ESTRATTO DEL TESTO:
········

Il cantautore inizia a provare a settembre del ’74 agli A&R Studios di New York avendo già in mente le canzoni che costituiranno il disco. Quello che resta indeterminato è il suono. Lo immagina elettrico, ma si delinea nella sua nuda perfezione già nella prima seduta il 16 settembre quando prova da solo alla chitarra acustica. Il produttore Phil Ramone, ascoltando la transizione dall’una all’altra della sequenza di canzoni, avrà l’impressione d’un medley.

········

COMPITO DA SVOLGERE: Secondo l'estratto del testo, in quale giorno si tiene la prima seduta in cui il cantautore prova da solo alla chitarra acustica?

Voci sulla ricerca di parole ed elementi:
········

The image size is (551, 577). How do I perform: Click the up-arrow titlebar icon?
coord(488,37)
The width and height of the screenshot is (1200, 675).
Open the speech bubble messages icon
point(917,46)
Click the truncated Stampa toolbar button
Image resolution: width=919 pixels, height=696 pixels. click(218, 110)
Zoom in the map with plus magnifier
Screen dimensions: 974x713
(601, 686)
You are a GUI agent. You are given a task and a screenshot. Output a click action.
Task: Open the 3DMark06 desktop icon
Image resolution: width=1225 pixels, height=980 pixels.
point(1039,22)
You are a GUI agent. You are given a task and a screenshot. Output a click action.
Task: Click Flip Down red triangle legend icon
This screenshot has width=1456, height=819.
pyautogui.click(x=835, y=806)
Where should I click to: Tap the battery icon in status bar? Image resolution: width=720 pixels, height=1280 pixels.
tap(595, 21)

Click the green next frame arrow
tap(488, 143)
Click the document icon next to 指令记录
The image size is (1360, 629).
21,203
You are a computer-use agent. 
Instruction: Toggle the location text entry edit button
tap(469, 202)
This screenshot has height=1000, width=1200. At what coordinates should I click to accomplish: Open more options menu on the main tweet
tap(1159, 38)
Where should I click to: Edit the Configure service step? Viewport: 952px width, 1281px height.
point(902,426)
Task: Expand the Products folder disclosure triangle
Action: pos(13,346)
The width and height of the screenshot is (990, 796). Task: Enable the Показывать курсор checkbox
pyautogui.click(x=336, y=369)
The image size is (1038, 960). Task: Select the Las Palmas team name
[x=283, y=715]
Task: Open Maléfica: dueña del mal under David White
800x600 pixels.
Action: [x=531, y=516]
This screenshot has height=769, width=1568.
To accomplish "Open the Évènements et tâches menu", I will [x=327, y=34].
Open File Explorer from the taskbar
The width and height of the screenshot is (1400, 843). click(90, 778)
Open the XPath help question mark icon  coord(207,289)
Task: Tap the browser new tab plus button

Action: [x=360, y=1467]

········

ESITO ESERCIZIO: Il 16 settembre.